Le feu laisse place aux frissons avec ces mots inauguraux de Kool Shen : "Cette chanson a vingt ans, mais elle reste d’actualité. Je dirais même qu’elle résonne encore avec plus d’urgence". Et les deux compères d’entamer l’émouvante et juste Laisse pas traîner ton fils. Et puis, c’est Police, qui leur valut, en 1996, une condamnation en justice. Une armada de majeurs se dresse dans la salle. Sur Ma Benz, avec un featuring de Lord Kossity, une artiste de pôle dance tournoie, et une tribu de danseuses en poom poom short se déhanchent de manière suggestive ("ma manière de célébrer la journée de la femme", rigole Joey Starr)

"That’s my people"

Un concert d’NTM à l’AccorHotels Arena, c’est le grand show, du son et lumière, un barnum formidable, des effets, un spectacle bien rôdé, parfois un peu trop sage, trop  policé. L’on se surprend alors, l’espace d’un instant, à rêver de cet "underground" envolé, d’une énergie renvoyée brute, sale, directe, d’un retour au sauvage, dans la sueur et les coups de poing, sans artifice : juste un flow, des mots et un rap qui claque. Mais pas de doute, les gars envoient. Du lourd.

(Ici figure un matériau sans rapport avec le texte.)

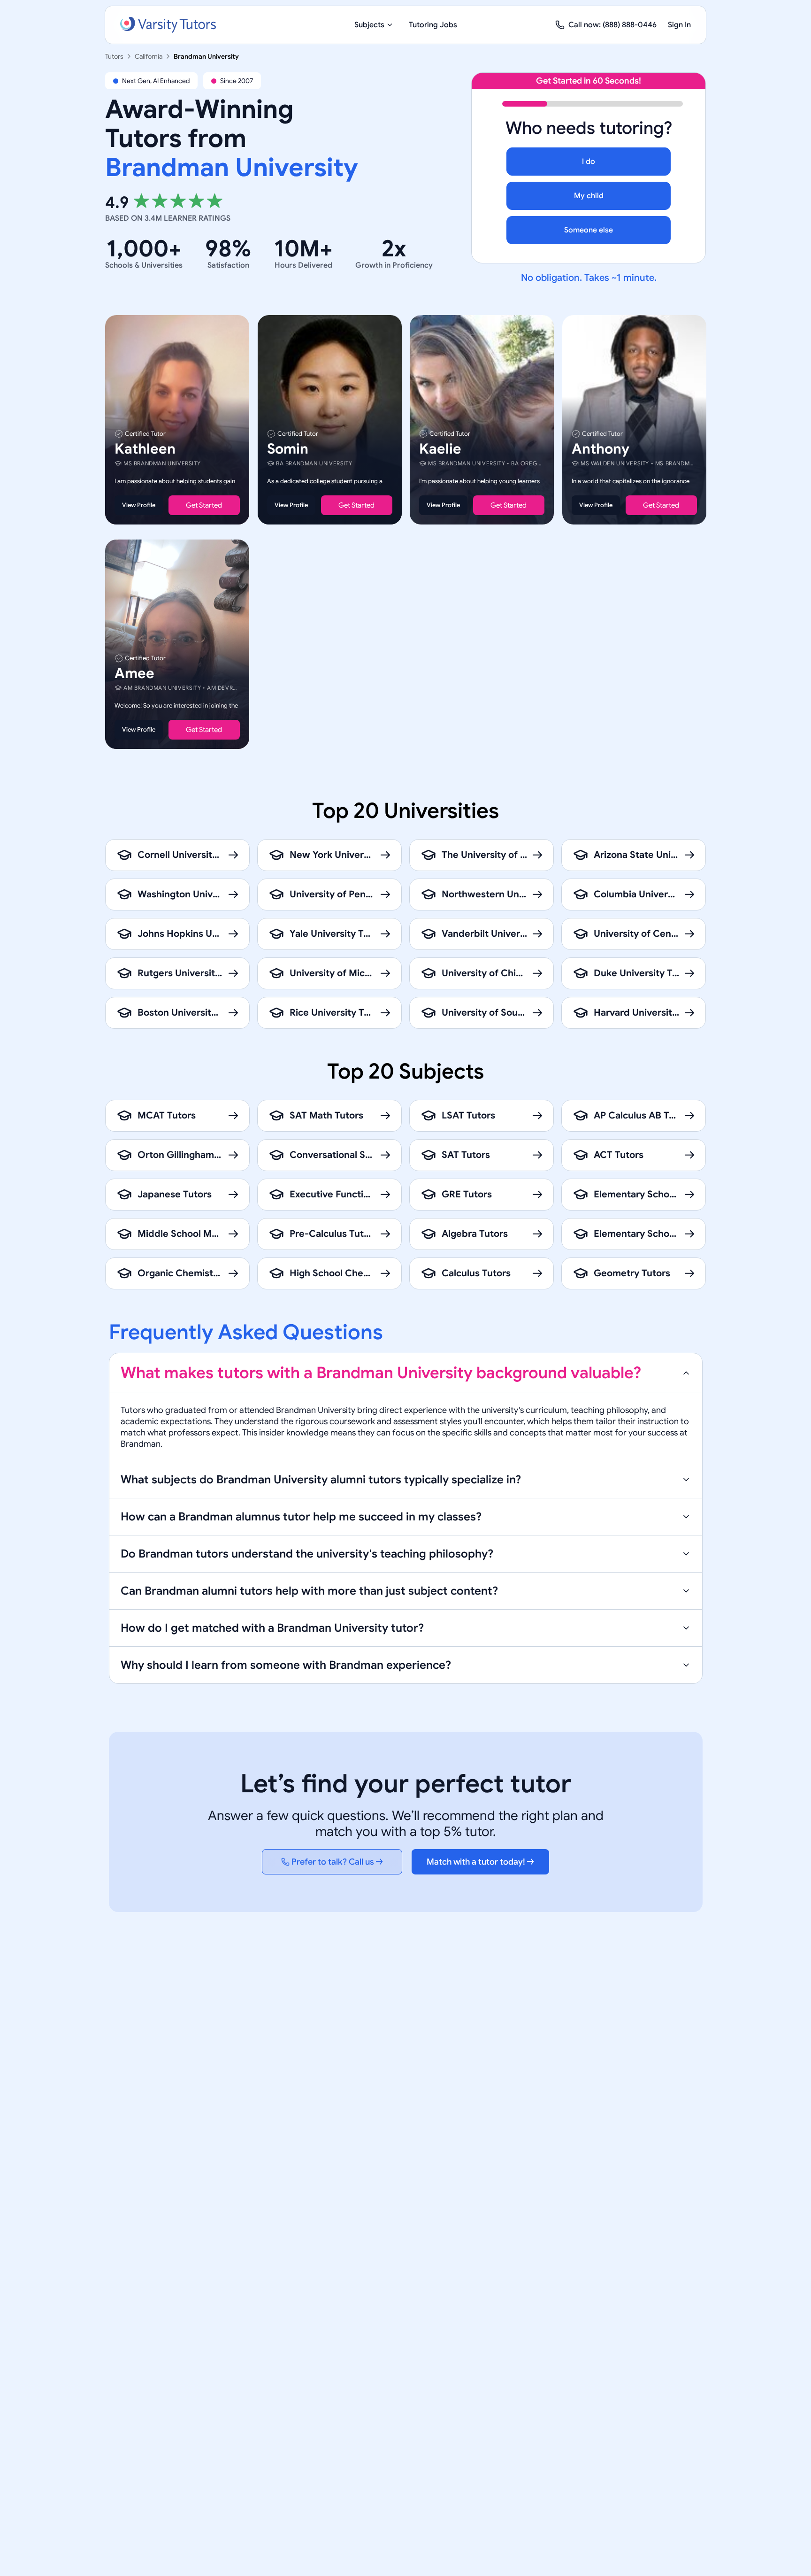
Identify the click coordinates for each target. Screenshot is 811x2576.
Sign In (679, 25)
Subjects (369, 25)
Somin (287, 449)
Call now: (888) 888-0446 (612, 25)
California (148, 56)
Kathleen (145, 449)
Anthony (600, 449)
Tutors (114, 56)
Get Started (204, 505)
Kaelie (440, 449)
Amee (134, 674)
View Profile (138, 505)
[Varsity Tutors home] (168, 25)
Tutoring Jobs (433, 25)
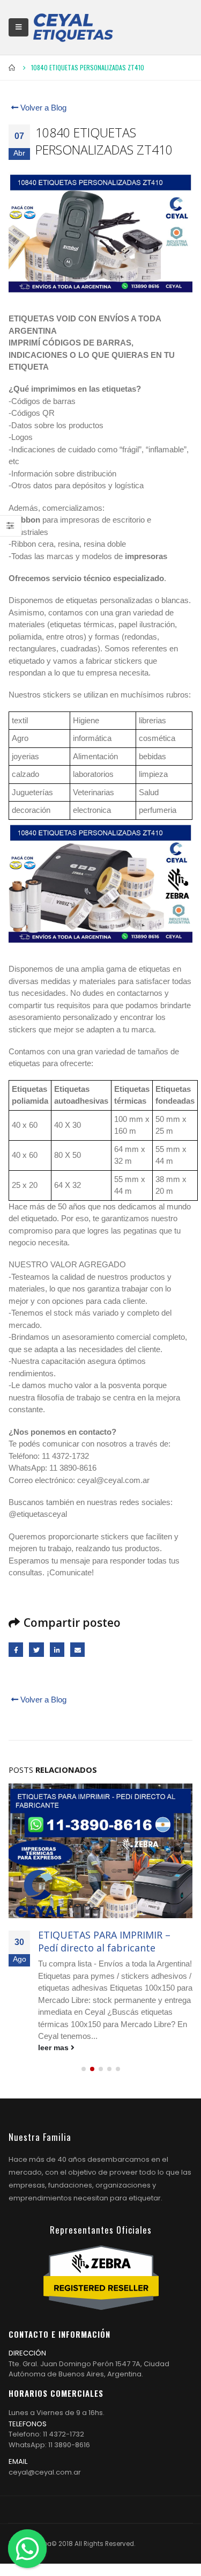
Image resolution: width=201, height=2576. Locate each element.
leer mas (54, 2048)
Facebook (16, 1649)
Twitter (36, 1649)
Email (77, 1649)
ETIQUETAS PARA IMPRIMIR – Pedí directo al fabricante (104, 1941)
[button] (83, 2069)
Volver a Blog (42, 107)
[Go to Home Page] (12, 68)
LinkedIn (57, 1649)
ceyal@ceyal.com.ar (45, 2472)
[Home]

Et enchaînent – Qui paiera les dégâts ?, Back dans les bacs… Quant à La Fièvre, Joey Starr refuse de la chanter : "Je la déteste. Elle me sèche." Qu’à cela ne tienne : le public l’entame en chœur. Sur That’s my people, Oxmo Puccino et Le Rat Luciano rejoignent le crew. Là encore, séquence émotion : "construire est ma seule excuse au fait de prendre de l'âge/ Si j'sens pas les miens autour de moi, putain/ C'est le naufrage assuré, c'est vrai ! (….)".

Sur IV my people de Kool Shen, débarquent Busta Flex et Lord Kossity. Des gosses – les leurs ?- investissent les planches et rejoignent la tribu. Après l’euphorie finale, le duo salue humblement son public. Sous les viva unanimes, ils se serrent dans les bras.

Trente ans. Une fois encore, Joey Starr et Kool Shen, loin d’être muséifiés, conjuguent, comme des gosses, leur rap au présent, plein de dynamites et de l’esprit originel du hip hop. En un mot : authentiques.